§ Given instruction:
Copy out every line of text in the rows below word for word, and leave out the pictures.

§ Record excerpts:
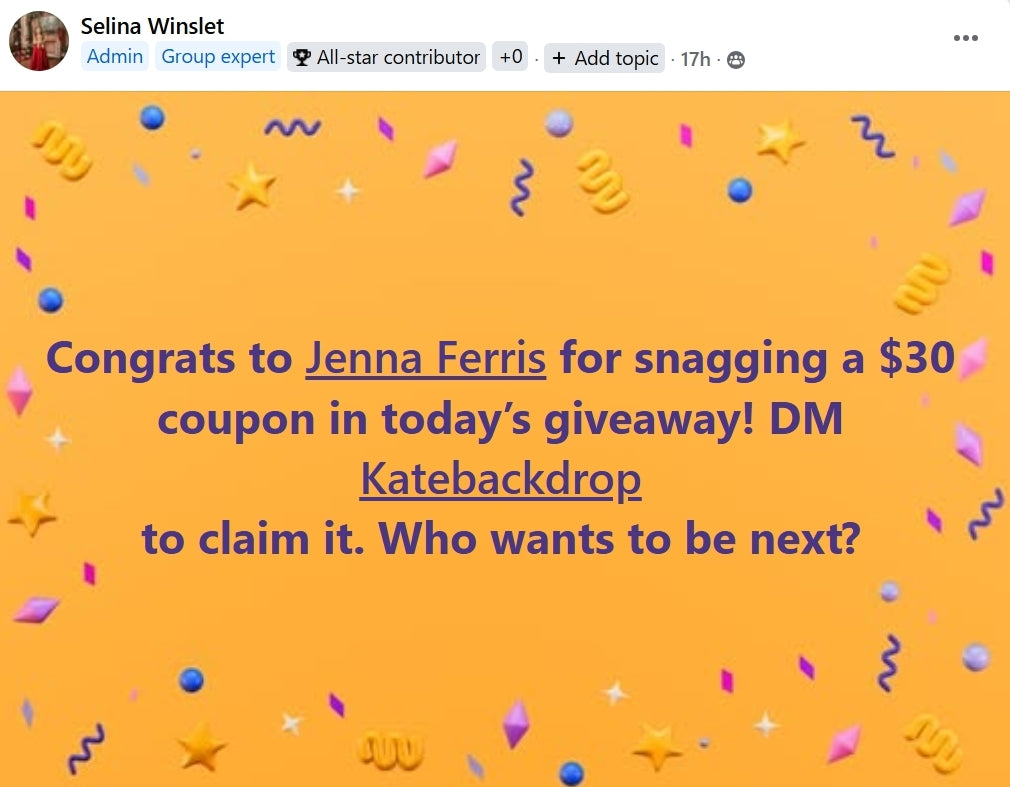This screenshot has width=1010, height=787.
Task: Open the 17h post timestamp
Action: pyautogui.click(x=695, y=59)
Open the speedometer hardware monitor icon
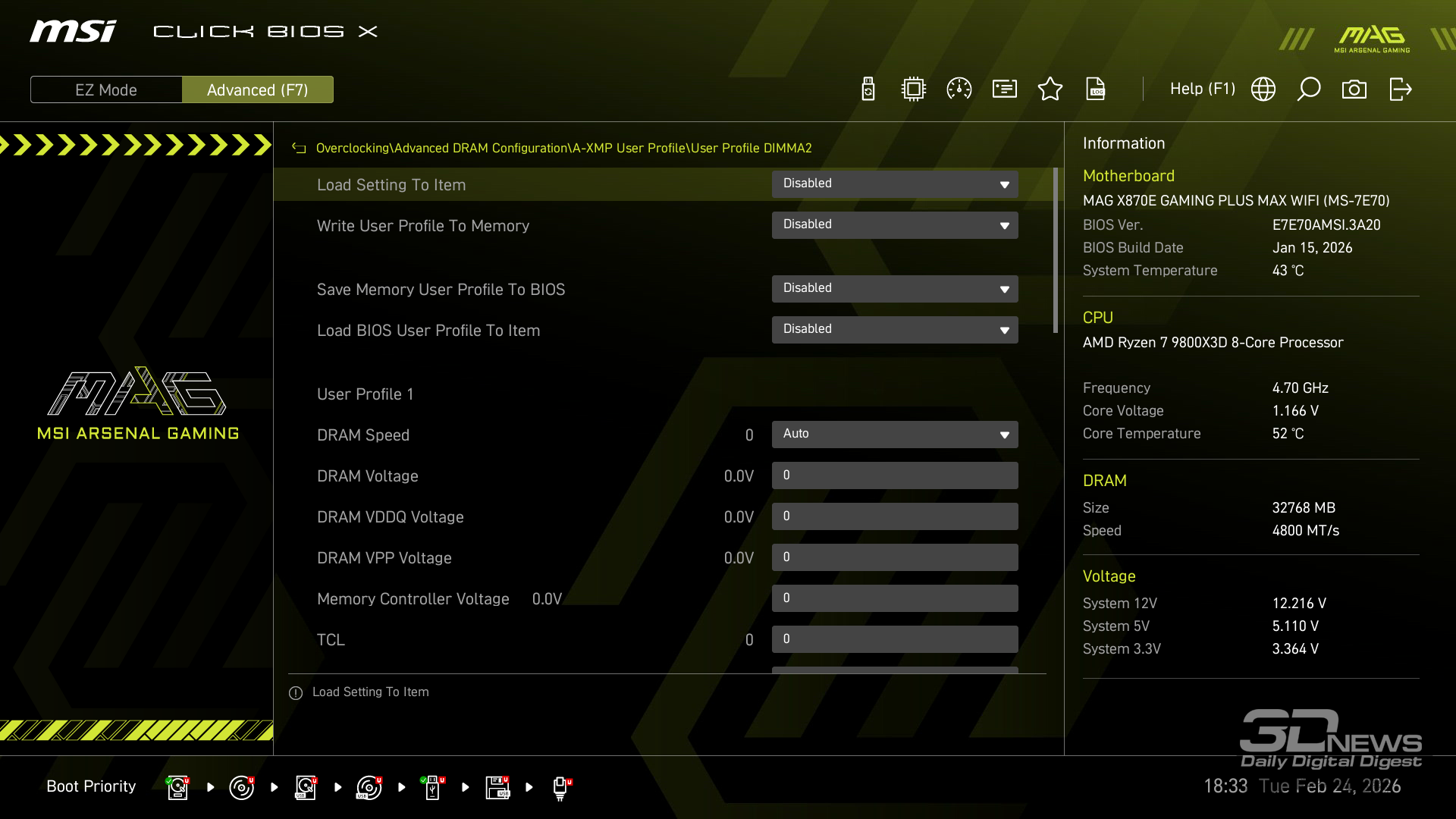Viewport: 1456px width, 819px height. (x=959, y=89)
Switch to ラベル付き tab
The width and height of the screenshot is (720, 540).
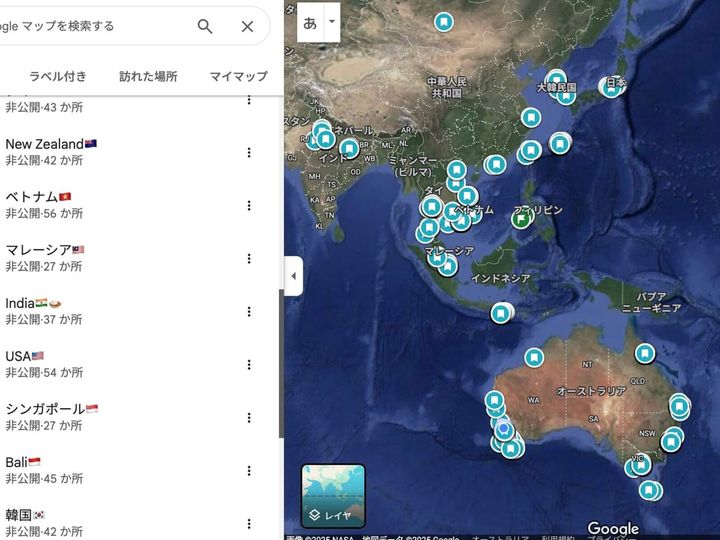pos(57,76)
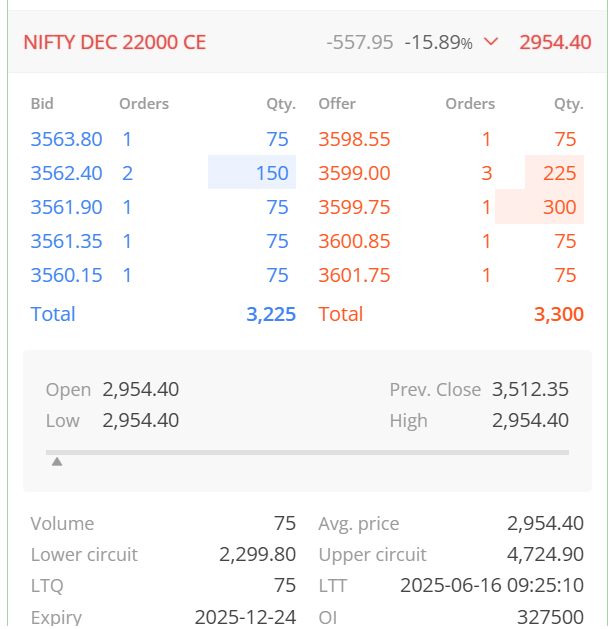Click last traded price 2954.40 in header
The height and width of the screenshot is (629, 613).
click(x=555, y=42)
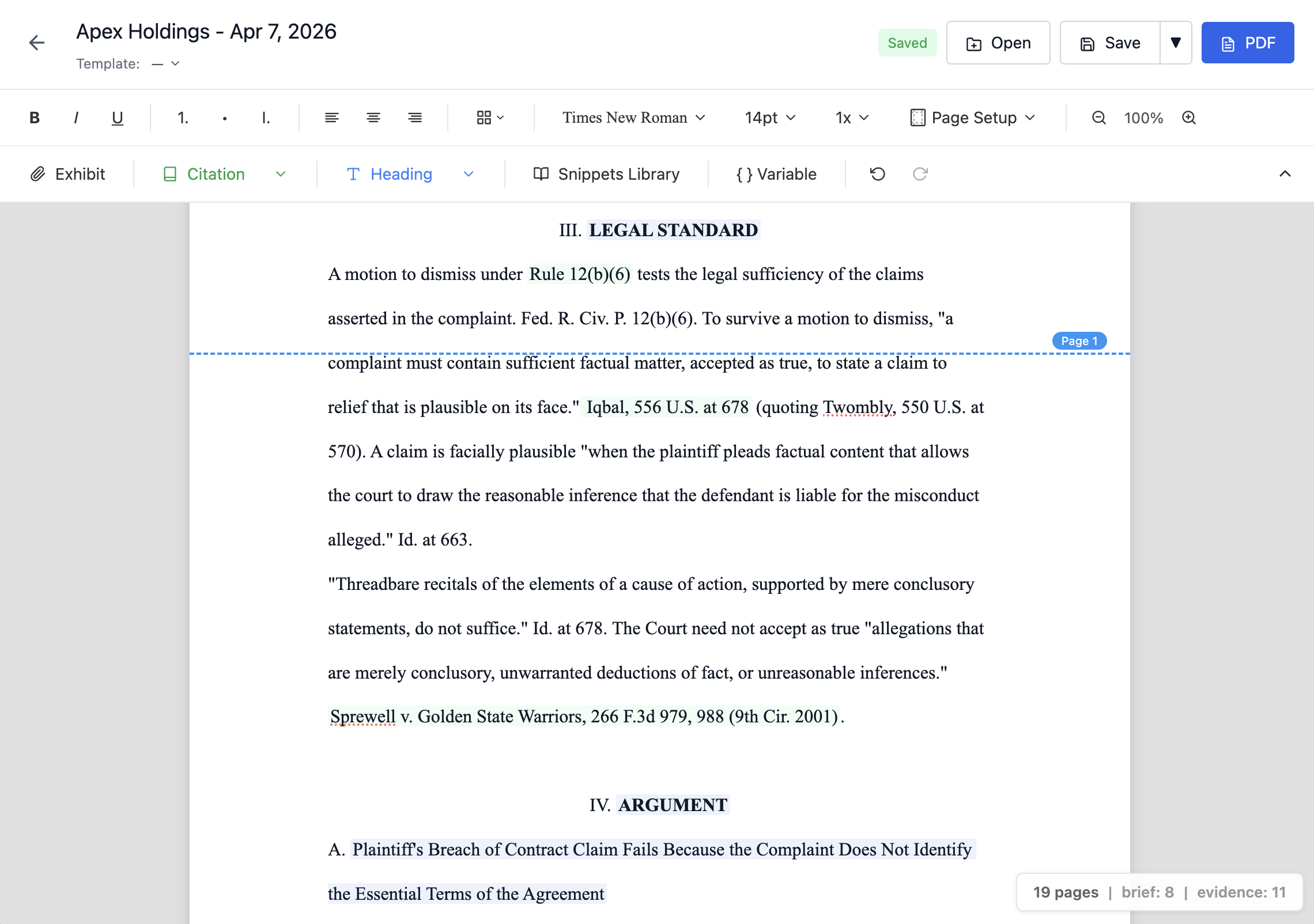The image size is (1314, 924).
Task: Export the brief as PDF
Action: click(1247, 42)
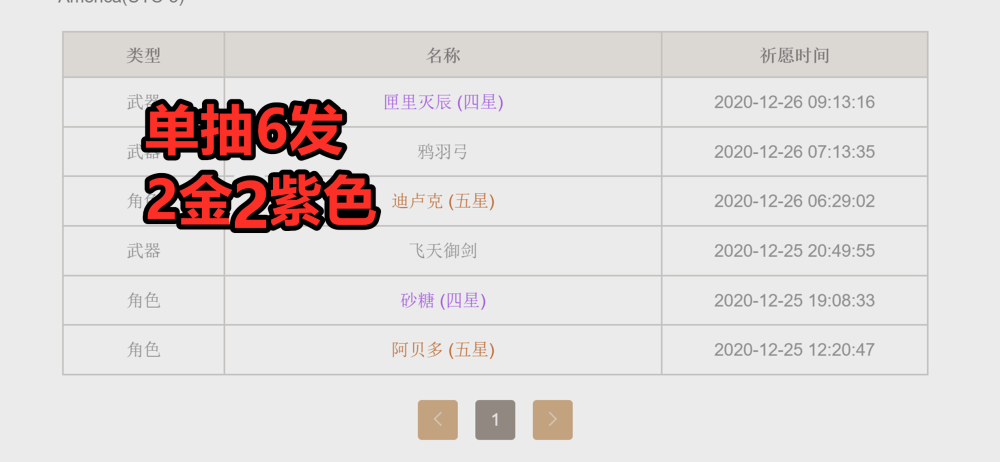
Task: Click the 2020-12-25 20:49:55 timestamp
Action: (794, 251)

§ Response:
This screenshot has width=1010, height=787.
Task: Open the 17h post timestamp
Action: pyautogui.click(x=695, y=59)
Open the speedometer hardware monitor icon
Viewport: 1456px width, 819px height. (x=959, y=89)
Switch to ラベル付き tab
The width and height of the screenshot is (720, 540).
pos(57,76)
Click last traded price 2954.40 in header
The height and width of the screenshot is (629, 613).
click(x=555, y=42)
The image size is (1314, 924).
Task: Export the brief as PDF
Action: click(1247, 42)
Task: Click the 2020-12-25 20:49:55 timestamp
Action: (794, 251)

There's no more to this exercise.